Filter out every line below that lacks "Chorus", and copy the rest.
Segment Start: Excerpted records
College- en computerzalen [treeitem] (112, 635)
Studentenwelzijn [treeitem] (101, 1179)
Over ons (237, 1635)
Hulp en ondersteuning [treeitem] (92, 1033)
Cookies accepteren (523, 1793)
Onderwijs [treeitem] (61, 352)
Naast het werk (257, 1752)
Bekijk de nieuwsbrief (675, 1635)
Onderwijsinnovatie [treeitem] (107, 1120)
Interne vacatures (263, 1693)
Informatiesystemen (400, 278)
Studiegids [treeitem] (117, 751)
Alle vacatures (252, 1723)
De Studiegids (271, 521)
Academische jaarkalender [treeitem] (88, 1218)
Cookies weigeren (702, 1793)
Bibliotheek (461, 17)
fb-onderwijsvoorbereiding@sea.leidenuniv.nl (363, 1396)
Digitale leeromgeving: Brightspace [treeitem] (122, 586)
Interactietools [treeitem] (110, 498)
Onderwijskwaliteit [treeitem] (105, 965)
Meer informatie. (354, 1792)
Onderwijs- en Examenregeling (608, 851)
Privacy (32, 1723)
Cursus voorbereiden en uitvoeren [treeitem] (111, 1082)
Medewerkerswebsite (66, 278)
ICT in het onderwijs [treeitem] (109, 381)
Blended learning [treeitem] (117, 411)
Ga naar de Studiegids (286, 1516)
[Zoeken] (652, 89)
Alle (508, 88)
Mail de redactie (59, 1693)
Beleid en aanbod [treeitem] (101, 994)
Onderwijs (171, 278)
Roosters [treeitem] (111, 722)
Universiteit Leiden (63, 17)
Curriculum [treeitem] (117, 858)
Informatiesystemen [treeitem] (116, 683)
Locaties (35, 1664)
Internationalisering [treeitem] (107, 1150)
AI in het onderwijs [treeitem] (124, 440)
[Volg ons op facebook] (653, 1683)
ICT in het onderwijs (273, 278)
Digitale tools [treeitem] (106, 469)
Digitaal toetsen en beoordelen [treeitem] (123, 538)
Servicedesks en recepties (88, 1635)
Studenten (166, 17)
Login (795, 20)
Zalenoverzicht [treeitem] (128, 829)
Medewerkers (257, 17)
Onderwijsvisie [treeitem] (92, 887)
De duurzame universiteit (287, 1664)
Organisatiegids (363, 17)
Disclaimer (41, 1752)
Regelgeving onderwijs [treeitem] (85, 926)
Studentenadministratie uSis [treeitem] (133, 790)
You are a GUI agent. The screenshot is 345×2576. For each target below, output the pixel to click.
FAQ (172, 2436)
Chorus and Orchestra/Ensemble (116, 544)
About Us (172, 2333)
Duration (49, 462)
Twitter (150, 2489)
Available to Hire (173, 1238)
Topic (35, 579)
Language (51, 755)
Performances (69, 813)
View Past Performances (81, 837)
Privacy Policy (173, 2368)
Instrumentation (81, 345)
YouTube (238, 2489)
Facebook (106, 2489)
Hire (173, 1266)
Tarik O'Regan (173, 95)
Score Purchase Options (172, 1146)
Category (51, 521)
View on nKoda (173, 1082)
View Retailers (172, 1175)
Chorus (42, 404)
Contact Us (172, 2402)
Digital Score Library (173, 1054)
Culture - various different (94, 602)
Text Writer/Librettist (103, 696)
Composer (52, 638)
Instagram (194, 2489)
Segment End: Excerpted records
> _Solved problem_
Chorus and Orchestra/Ensemble (116, 544)
Chorus (42, 404)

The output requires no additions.